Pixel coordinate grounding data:
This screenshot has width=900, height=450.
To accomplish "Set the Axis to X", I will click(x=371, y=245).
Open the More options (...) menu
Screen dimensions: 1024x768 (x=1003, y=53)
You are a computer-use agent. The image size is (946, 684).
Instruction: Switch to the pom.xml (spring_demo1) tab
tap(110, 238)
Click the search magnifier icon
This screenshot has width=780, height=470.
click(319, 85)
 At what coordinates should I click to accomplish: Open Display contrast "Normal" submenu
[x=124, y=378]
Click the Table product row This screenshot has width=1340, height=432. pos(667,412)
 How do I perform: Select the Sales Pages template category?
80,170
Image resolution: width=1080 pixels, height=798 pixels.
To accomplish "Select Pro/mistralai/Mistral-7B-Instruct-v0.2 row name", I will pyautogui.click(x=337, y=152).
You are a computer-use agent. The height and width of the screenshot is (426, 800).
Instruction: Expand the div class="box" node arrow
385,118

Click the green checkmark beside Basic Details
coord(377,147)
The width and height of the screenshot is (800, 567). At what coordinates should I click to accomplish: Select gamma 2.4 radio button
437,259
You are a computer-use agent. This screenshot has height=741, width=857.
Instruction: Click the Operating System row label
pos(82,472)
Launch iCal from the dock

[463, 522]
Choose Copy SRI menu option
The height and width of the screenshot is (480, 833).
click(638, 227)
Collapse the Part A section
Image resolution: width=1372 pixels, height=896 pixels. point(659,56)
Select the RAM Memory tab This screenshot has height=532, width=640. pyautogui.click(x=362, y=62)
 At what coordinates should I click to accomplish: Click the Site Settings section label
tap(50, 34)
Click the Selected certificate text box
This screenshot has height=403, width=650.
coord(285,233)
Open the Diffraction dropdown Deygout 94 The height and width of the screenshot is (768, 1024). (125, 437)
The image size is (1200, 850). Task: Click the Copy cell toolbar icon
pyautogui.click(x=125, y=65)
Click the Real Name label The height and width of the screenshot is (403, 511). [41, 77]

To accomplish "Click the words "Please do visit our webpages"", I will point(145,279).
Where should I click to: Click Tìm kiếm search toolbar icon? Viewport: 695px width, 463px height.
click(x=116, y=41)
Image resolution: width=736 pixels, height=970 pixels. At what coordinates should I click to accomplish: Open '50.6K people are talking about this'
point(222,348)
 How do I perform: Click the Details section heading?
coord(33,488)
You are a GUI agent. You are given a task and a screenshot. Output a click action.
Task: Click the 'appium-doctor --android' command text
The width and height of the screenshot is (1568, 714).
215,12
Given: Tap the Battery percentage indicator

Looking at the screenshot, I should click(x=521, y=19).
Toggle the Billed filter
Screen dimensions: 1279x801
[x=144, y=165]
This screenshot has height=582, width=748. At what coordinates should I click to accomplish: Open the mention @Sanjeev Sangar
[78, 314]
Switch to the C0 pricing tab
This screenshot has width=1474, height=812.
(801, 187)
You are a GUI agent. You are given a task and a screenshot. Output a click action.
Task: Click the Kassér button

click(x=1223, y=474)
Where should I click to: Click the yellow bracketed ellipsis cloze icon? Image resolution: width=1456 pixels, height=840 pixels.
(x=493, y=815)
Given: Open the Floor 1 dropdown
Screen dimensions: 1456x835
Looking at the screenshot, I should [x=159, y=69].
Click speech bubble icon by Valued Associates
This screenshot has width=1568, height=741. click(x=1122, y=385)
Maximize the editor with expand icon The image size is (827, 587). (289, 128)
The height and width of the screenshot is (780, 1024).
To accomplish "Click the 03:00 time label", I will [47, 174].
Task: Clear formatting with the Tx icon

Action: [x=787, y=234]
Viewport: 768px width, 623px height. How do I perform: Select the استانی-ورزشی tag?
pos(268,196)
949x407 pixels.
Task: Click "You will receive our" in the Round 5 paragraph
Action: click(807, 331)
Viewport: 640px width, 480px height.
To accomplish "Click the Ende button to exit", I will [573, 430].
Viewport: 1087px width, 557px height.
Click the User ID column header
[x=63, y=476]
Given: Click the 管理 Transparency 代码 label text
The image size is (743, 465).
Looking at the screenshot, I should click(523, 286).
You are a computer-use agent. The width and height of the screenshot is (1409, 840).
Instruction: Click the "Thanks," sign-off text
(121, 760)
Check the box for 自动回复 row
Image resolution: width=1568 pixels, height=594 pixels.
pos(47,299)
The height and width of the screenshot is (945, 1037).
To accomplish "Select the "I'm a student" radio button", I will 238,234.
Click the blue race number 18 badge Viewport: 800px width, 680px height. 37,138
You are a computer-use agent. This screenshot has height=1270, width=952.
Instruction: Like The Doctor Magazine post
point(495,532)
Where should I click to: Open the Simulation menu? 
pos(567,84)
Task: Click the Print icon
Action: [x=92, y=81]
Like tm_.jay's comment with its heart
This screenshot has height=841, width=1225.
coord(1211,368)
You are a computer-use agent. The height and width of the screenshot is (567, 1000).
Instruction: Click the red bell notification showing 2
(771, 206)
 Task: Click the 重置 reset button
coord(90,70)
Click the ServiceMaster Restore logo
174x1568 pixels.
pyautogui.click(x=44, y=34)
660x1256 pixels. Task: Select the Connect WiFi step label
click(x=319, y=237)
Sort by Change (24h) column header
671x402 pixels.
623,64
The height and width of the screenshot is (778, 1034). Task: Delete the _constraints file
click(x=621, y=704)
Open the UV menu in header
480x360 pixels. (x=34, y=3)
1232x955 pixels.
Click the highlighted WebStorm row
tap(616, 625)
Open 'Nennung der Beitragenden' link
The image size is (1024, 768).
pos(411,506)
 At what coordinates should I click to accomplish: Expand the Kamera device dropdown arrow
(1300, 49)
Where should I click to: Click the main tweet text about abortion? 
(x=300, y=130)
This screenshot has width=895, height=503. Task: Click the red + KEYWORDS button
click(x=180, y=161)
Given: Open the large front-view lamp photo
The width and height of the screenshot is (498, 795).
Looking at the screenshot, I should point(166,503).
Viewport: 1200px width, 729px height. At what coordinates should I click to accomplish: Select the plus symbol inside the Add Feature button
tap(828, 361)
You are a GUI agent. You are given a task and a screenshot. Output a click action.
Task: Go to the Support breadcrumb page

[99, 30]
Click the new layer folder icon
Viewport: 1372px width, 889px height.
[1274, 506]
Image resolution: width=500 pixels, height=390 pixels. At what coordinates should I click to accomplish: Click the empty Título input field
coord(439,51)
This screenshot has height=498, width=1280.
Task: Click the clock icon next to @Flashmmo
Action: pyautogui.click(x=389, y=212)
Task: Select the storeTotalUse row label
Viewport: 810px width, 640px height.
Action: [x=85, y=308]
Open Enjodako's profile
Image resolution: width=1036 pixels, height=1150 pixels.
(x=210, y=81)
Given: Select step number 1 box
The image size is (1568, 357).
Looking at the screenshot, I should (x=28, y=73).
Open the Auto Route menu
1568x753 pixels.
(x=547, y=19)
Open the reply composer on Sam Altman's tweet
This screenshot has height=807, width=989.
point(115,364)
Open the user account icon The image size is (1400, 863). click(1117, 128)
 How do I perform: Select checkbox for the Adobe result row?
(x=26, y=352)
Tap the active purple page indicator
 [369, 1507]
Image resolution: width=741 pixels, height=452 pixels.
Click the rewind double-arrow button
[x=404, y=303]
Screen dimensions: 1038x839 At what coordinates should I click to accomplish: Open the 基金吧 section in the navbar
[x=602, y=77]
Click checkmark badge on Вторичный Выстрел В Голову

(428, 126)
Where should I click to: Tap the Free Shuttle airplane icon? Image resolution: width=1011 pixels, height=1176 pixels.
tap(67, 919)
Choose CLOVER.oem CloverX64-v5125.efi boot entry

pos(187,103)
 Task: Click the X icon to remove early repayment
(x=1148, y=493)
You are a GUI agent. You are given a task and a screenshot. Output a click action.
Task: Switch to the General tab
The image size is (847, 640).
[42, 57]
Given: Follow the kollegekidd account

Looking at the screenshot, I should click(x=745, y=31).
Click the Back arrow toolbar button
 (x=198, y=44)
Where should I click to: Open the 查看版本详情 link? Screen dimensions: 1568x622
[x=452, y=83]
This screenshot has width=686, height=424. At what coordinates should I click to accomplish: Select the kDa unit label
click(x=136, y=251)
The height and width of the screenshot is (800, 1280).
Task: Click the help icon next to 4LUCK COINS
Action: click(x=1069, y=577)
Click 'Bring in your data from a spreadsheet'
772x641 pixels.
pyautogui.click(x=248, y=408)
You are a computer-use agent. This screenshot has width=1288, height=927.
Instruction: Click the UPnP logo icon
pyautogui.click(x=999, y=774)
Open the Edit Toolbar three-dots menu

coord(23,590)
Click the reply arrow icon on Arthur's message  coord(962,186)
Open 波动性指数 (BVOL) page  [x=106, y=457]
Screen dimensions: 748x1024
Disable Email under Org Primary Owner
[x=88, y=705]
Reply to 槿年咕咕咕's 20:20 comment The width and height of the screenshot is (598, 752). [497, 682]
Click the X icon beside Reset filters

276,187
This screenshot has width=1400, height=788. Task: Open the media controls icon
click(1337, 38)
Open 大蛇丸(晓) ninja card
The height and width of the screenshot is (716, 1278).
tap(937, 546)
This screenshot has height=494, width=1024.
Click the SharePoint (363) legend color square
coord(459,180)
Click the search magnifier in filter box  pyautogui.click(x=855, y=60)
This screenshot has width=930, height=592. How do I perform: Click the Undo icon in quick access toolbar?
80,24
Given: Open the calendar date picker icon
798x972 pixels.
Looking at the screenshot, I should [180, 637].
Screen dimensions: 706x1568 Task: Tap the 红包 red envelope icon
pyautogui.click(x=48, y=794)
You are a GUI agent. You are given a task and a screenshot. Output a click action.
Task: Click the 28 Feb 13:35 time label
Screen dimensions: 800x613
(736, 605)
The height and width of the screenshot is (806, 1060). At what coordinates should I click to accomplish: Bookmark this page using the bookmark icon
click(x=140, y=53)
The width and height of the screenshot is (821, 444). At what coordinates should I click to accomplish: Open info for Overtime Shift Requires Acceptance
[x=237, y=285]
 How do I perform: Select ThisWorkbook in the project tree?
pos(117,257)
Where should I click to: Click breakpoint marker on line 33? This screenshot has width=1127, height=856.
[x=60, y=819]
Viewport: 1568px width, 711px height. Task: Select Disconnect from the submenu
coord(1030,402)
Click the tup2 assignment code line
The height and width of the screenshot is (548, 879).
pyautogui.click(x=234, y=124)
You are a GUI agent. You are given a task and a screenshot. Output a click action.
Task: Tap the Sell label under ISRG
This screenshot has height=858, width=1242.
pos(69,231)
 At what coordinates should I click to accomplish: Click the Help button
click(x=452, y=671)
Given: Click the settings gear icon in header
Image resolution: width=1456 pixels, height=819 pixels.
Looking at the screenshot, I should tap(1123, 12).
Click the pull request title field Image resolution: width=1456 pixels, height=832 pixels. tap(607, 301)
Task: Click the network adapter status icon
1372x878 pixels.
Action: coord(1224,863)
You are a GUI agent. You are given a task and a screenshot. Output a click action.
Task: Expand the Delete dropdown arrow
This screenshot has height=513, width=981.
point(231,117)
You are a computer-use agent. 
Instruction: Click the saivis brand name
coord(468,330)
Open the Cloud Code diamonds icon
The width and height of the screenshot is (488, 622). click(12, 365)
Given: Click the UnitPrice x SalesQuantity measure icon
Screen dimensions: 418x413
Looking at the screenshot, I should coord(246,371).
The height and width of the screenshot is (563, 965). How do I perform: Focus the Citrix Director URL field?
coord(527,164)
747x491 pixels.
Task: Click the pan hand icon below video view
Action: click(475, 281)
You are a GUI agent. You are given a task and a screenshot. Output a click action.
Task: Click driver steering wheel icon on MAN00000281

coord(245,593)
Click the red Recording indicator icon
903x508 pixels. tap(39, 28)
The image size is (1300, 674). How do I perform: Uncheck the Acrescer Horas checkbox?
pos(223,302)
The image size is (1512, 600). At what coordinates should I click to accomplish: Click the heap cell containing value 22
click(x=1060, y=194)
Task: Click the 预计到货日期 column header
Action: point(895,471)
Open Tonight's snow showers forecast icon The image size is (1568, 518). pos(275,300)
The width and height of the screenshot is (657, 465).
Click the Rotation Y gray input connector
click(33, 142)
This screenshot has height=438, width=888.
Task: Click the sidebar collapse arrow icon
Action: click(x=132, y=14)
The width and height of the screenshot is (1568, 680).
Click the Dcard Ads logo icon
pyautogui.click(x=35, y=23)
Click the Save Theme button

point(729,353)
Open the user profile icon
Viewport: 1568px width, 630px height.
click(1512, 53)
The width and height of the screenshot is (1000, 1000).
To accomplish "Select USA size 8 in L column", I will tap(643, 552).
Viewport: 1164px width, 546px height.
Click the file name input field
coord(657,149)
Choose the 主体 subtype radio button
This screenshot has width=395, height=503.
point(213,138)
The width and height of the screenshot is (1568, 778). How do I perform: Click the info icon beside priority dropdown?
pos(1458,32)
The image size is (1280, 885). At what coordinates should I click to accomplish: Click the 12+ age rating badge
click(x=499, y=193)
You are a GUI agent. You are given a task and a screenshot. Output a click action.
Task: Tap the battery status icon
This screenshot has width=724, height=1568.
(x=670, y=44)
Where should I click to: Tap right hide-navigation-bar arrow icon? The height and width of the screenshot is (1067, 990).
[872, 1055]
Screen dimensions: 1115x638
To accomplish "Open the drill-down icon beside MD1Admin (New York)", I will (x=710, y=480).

Task objective: Take the lines above from the first through the one containing "Click the Table" and reproduce them exactly; include nothing else.

Output for this exercise:
This screenshot has width=900, height=450.
To accomplish "Set the Axis to X", I will click(x=371, y=245).
Open the More options (...) menu
Screen dimensions: 1024x768 (x=1003, y=53)
You are a computer-use agent. The image size is (946, 684).
Instruction: Switch to the pom.xml (spring_demo1) tab
tap(110, 238)
Click the search magnifier icon
This screenshot has width=780, height=470.
click(319, 85)
 At what coordinates should I click to accomplish: Open Display contrast "Normal" submenu
[x=124, y=378]
Click the Table product row This screenshot has width=1340, height=432. pos(667,412)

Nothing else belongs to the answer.